In an attempt to remedy severe shortages of affordable housing, many local governments around the country have adopted inclusionary housing ordinances requiring developers to deed-restrict a certain number or percentage of units in new residential projects to make these units affordable to low- and moderate-income families.  For example, the City and County of Denver’s inclusionary housing ordinance, which was most recently amended in 2014, requires 10% of new units in for-sale housing to be made affordable to low- and moderate-income families.

The CBIA’s challenge asserted that San Jose’s mandatory affordable housing set-asides were unconstitutional “exactions” resulting in an uncompensated taking of private property  Exactions occur when a governmental permitting authority demands a dedication of property, money, or services—such as an easement for public use—in exchange for granting a property owner’s request for development approval (i.e., site plan approval, conditional use permit, rezoning, etc.).  In situations where the government conditions development approval on a property owner’s dedication of property for public benefit, the government must demonstrate (1) an essential nexus, or tailoring, between the condition imposed and the government’s purpose in imposing the condition, and (2) a rough proportionality between the nature and extent of the required dedication and the proposed development.  This analysis, commonly known as “heightened scrutiny,” derives from a pair of U.S. Supreme Court cases, Nollan v. California Coastal Commission and Dolan v. City of Tigard.
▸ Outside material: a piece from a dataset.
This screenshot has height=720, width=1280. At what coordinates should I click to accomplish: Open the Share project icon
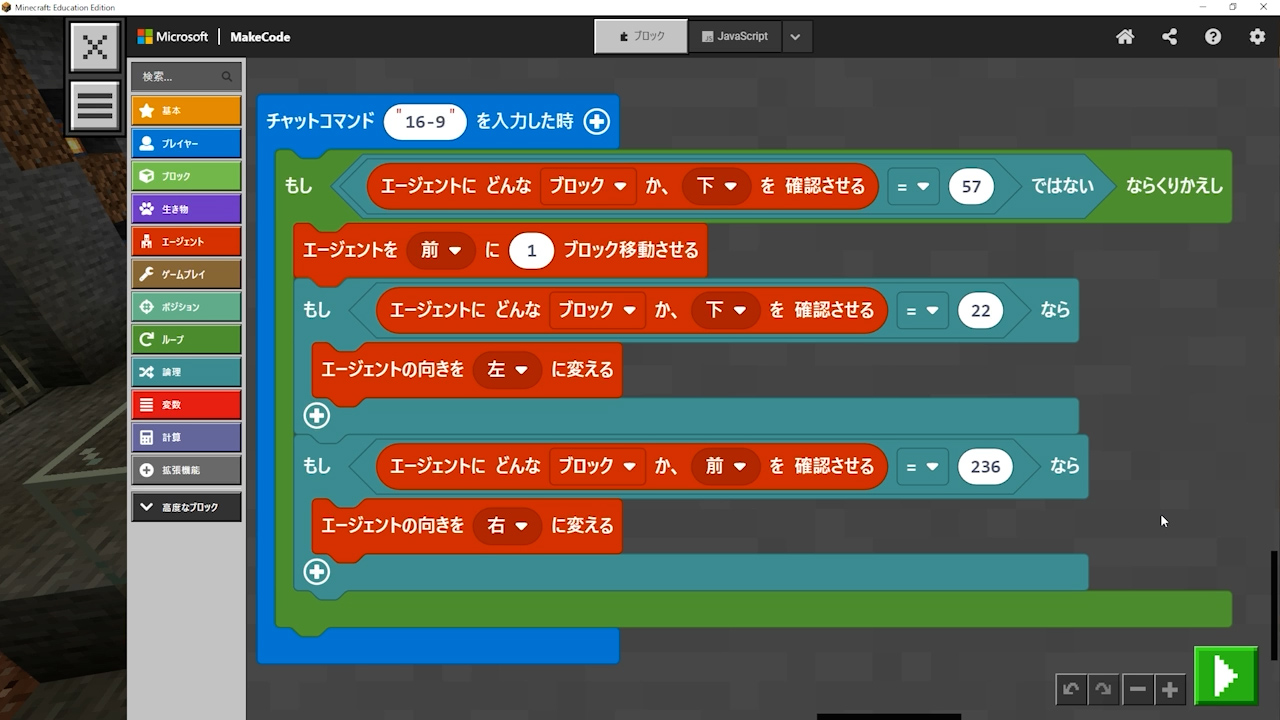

Refusing to apply Nollan and Dolan to inclusionary housing, the California Supreme Court held instead that the inclusionary housing ordinance was simply a valid land use regulation.  Unlike exactions, zoning and other land use regulations—such as use, height, bulk, and setback restrictions—are given deference by courts, and the burden generally falls on the challenger to prove such regulations invalid.  Zoning regulations are not typically viewed as exactions because they do not require a property owner to give anything to the government as a condition of approval.  The California court reasoned, that because the San Jose’s inclusionary housing ordinance simply places restrictions on the way a property owner can use land and does not require a dedication of property, money or services to the city, the San Jose inclusionary housing ordinance was not subject to heightened scrutiny and was therefore a valid land use regulation.  In so ruling, the court said:

It is well-established that the fact that a land use regulation may diminish the market value that the property would command in the absence of the regulation—i.e., that the regulation reduces the money that the property owner can obtain upon sale of the property—does not constitute a taking of the diminished value of the property.  Most land use regulations or restrictions reduce the value of the property; in this regard the affordable housing requirement at issue here is no different from limitations on density, unit size, number of bedrooms, required set-backs, or building heights.
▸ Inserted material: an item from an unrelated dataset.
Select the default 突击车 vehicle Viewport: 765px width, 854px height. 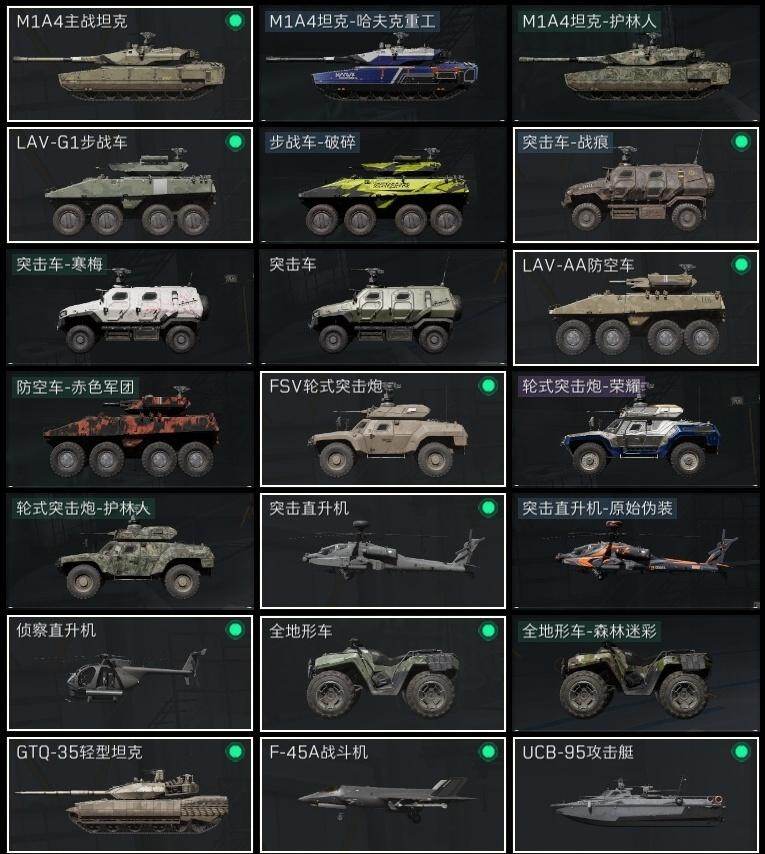point(383,308)
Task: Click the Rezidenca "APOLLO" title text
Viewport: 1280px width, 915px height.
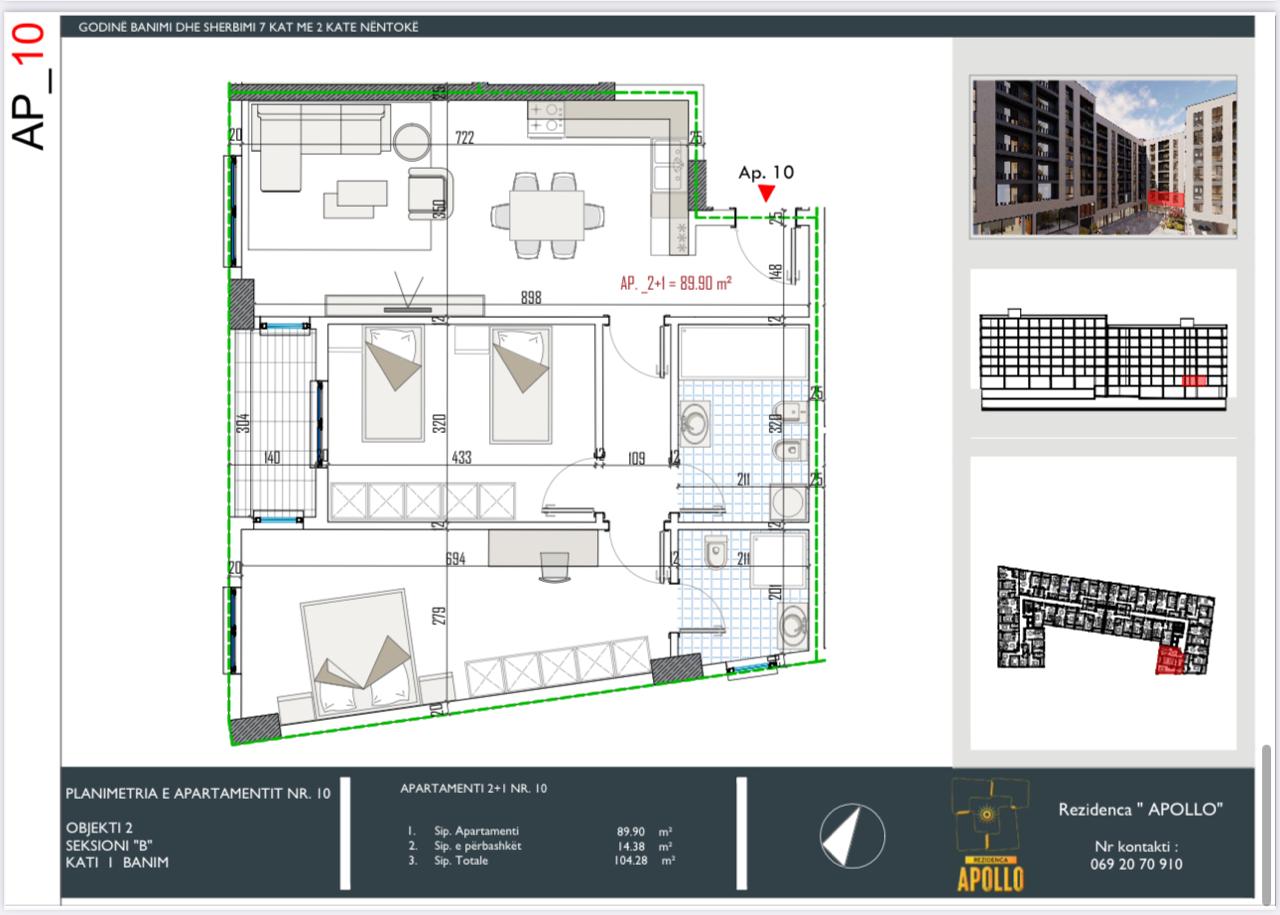Action: point(1140,809)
CBIA is significant because it is the first state supreme court decision addressing inclusionary housing ordinances since the U.S. Supreme Court’s 2013 decision in Koontz v. St. Johns River Water Management District.  Koontz held that the government’s conditioning of development approval on a property owner’s payment of money or providing services—in addition to required dedications of land as in Nollan and Dolan—was subject to the essential nexus and rough proportionality analyses.  Following Koontz, many legal scholars and practitioners predicted that inclusionary housing ordinances might fail the essential nexus and rough proportionality requirements because of the difficulty of establishing a causal link between the creation of new housing supply and increased demand for affordable housing.  The CBIA decision, in rebuking that view, reaffirms two other state supreme court cases that also upheld mandatory inclusionary housing requirements.

If presented with a case similar to CBIA, it is not clear that the current justices of the U.S. Supreme Court would agree with the California ruling.  Yet while CBIA has precedential value only in California, the court’s decision may provide direction to other state courts reviewing the validity of inclusionary housing ordinances, meaning that multifamily developers interested in challenging inclusionary housing ordinances may have an uphill battle.
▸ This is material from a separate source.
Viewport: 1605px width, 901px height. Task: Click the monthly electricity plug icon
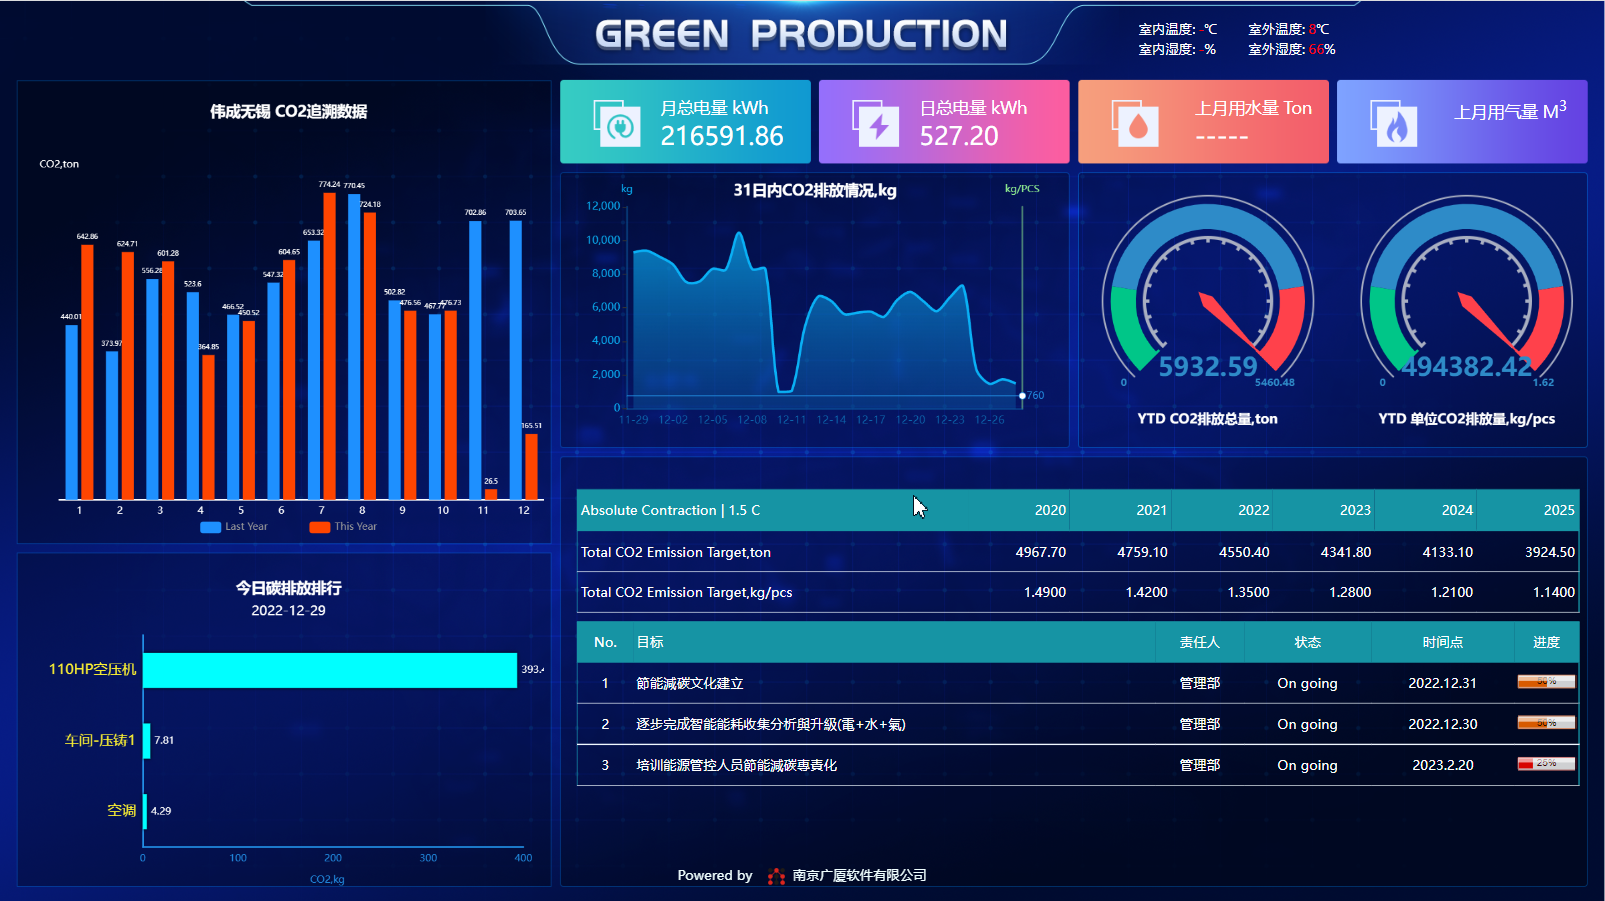(617, 124)
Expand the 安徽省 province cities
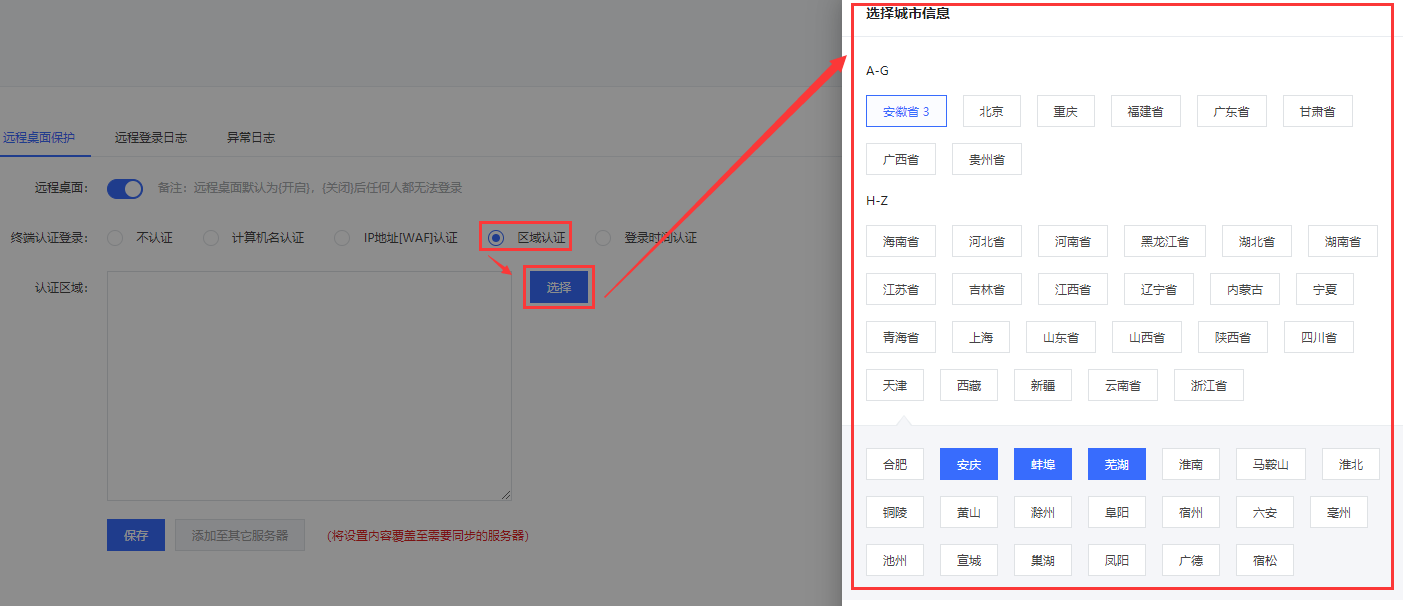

Special thanks to Otten Johnson law clerk Brittany Wiser for her assistance in preparing this post.  Brittany is a rising third-year student at the University of Denver Sturm College of Law.

U.S. Supreme Court Deals Significant Setback for Local Governments in Sign Case

Posted in Appellate, Land Use, Litigation, Real Estate Development, Zoning
20150113_reedvtownofgilbertsign

Good News Presbyterian Church’s temporary signs were the subject of the Supreme Court’s June decision. Source: fed-soc.org.

Regulating signs in a content neutral manner satisfying First Amendment limitations may become more difficult for local governments following today’s U.S. Supreme Court decision in Reed v. Town of Gilbert.  In today’s opinion, all nine Supreme Court justices agreed that the Town of Gilbert, Arizona’s sign code failed the First Amendment’s content neutrality requirement, although the justices came to that conclusion in different ways.

Last year on this blog, I reported on the Supreme Court’s acceptance of the cert petition in Reed, and the facts of the case can be found on my post there.

In today’s decision, which is the first Supreme Court case in over two decades to address local sign regulations, six justices agreed that the town’s sign code was facially content based; that is, the code improperly distinguished between types of noncommercial speech based on the particular subject matter of the speech.  The town’s sign code made several exceptions to a general permit requirement for signs, including exceptions for political, ideological, temporary event, and other types of signage, and regulated each of these excepted forms of signage in different ways.  A majority of the Court found that these distinctions impermissibly regulated on the basis of the signs’ content, which is prohibited under the Court’s First Amendment doctrine.  In the majority’s eyes, because the code regulated based on content or message of speech, the code was subject to the “strict scrutiny” standard of review, which required the town to demonstrate a compelling governmental interest and narrow tailoring of the regulations to the governmental purpose.  According to the majority, the town failed to meet that standard, and thus the sign code was held invalid.

In separate concurring opinions, three justices agreed with the majority that the town’s sign code improperly distinguished among speech based on content, but disagreed with the application of strict scrutiny to the regulations.  In the concurring justices’ view, the town’s sign regulations would have failed even a much lower standard of review.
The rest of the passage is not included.